Other characterization techniques were needed to evaluate the different properties of the MOF and the produced catalysts. The IR spectrum of Fe-NDC in Fig. 2c is similar to those in earlier studies47,55. The FTIR data suggest that iron ions are fully coordinated with the NDC linker. The carboxylic acid vibrations related to NDC, − OH (3059–2500 cm−1), and C = O stretching (1696 and 1300 cm−1) were either minimal or undetected. The weak bands at 1658 and 1696 cm−1 correspond to traces of DMF and unbound NDC acid within the pores, respectively. On the other hand, strong coordination bands associated with the vibrations of C = O, –COO − , and out-of-plane − CH (1602, 1559, 1500, 1419, 1363, and 771 cm−1) of the aromatic NDC were detected. In addition, the two peaks at 1197 and 916 cm−1 correspond to the in-plane − CH vibrations. Furthermore, the 482 cm−1 band, characteristic of Fe–O, is shown in Fig. 2c. The findings confirm the effective coordination of Fe3+ ions with NDC to form Fe-NDC crystals. Following the pyrolysis of the produced Fe-NDC at 600 °C, a significant decrease in coordination peaks indicates successful pyrolysis. The strong band observed at 578 cm−1 and the less pronounced one at 482 cm−1 resemble the characteristics of magnetite as previously documented56, in accordance with XRD findings. The Fe-NDC MOF shows partial collapse at a lower pyrolysis temperature of 500 °C, as confirmed by the presence of most of the IR peaks of the original MOF. Strong Fe–O vibrations from the MOF structure are seen at 482 cm−1, along with a weak magnetite band at 578 cm−1.

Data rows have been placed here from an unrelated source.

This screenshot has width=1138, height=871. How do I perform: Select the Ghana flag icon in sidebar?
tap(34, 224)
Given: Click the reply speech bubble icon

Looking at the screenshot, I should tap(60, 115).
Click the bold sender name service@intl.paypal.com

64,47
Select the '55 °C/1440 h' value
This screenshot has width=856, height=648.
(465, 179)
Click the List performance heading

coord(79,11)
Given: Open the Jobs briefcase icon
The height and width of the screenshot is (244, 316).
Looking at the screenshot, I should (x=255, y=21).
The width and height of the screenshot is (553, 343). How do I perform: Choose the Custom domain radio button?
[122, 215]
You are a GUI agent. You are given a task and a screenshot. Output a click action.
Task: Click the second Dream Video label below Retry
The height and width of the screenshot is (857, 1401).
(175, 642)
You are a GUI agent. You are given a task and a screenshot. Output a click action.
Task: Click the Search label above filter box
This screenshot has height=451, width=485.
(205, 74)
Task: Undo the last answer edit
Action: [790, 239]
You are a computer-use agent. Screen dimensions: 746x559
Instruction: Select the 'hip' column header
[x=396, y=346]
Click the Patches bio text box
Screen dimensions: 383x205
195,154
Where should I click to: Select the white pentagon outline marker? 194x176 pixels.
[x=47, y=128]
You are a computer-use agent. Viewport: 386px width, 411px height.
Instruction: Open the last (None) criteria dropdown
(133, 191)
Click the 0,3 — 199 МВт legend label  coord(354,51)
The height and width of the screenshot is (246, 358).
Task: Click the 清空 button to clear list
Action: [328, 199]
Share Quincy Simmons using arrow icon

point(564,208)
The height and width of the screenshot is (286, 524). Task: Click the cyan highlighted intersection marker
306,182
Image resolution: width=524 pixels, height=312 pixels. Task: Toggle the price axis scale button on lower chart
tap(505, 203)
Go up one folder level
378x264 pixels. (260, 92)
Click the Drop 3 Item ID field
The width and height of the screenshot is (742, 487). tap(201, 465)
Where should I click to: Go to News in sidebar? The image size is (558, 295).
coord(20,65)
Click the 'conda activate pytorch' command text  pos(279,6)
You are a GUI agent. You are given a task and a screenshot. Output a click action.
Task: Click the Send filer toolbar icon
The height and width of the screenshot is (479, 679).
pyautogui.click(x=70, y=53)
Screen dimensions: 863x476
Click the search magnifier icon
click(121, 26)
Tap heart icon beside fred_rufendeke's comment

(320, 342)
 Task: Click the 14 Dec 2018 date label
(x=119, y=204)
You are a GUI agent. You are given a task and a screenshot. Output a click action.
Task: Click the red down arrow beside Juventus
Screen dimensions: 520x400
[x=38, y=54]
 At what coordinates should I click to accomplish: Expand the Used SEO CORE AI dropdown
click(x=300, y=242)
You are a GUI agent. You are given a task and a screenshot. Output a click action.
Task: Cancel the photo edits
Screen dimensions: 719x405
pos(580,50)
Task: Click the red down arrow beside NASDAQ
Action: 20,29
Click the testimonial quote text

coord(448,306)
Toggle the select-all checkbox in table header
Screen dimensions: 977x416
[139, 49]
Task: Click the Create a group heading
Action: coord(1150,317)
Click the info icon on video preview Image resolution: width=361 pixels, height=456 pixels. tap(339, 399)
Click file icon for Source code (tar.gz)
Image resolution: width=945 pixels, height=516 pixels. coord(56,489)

As XRD findings provide information on the bulk phase only, XPS of Fe2p, O1s, and C1s was conducted to analyze the chemical structure and electronic characteristics at the surface, Fig. 3. Fe2p core level spectra of Fe@C-500 and Fe@C-600 are shown in Fig. 3b and e. The leading bands at 724.5 eV and 710.8 eV suggest the existence of Fe3O4. The resolved peaks at 710.8 and 713.5 eV (Fe 2p3/2) and 723.8 and 726.2 eV (Fe 2p1/2) are attributed to Fe(II) and Fe(III) correspondingly36,57. A satellite peak at 719 eV and Fe 2p1/2 shake-up of about 733.4 eV were also identified58. No metallic iron is apparent in the Fe 2p3/2 and Fe 2p1/2 spectra36, consistent with X-ray diffraction patterns.
XPS spectra of (a–c) Fe@C-500 and (d–f) Fe@C-600.
The amorphous C–C configurations are the main feature in the C1s spectra of the catalysts, appearing at binding energies between 284.1 and 284.4 eV59, refer to Fig. 3c and f. This characteristic promotes the even distribution of iron oxide, facilitating the creation of active surface iron carbide species when exposed to syngas60. At elevated heat treatment, the absence of the O–C = O peak (288.1 eV) indicates the elimination of oxygen species due to the breakdown of the coordinated NDC linker and its transformation to carbon species61, as verified by XRD and FTIR.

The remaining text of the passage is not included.